_WHAT IS NEEDED_
Set down all of the entries precisely as they were written.

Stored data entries
——

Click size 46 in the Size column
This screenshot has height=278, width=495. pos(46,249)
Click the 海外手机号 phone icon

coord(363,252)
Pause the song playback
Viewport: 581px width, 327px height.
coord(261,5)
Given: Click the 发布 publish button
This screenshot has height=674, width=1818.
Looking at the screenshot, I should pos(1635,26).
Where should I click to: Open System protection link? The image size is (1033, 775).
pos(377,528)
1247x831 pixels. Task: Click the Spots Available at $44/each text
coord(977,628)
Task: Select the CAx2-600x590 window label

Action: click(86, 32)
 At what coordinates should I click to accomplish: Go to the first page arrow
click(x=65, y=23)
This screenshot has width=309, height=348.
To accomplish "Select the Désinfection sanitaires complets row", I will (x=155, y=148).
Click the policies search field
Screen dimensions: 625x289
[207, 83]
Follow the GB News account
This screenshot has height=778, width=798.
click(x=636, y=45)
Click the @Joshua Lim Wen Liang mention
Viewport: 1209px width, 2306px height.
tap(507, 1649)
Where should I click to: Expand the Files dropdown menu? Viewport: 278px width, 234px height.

——

_RESULT OF THIS EXERCISE_
Click size 46 in the Size column
This screenshot has height=278, width=495. pos(46,249)
Click the 海外手机号 phone icon

coord(363,252)
Pause the song playback
Viewport: 581px width, 327px height.
coord(261,5)
Given: Click the 发布 publish button
This screenshot has height=674, width=1818.
Looking at the screenshot, I should pos(1635,26).
Where should I click to: Open System protection link? The image size is (1033, 775).
pos(377,528)
1247x831 pixels. Task: Click the Spots Available at $44/each text
coord(977,628)
Task: Select the CAx2-600x590 window label

Action: click(86, 32)
 At what coordinates should I click to accomplish: Go to the first page arrow
click(x=65, y=23)
This screenshot has width=309, height=348.
To accomplish "Select the Désinfection sanitaires complets row", I will (x=155, y=148).
Click the policies search field
Screen dimensions: 625x289
[207, 83]
Follow the GB News account
This screenshot has height=778, width=798.
click(x=636, y=45)
Click the @Joshua Lim Wen Liang mention
Viewport: 1209px width, 2306px height.
tap(507, 1649)
Where should I click to: Expand the Files dropdown menu? Viewport: 278px width, 234px height.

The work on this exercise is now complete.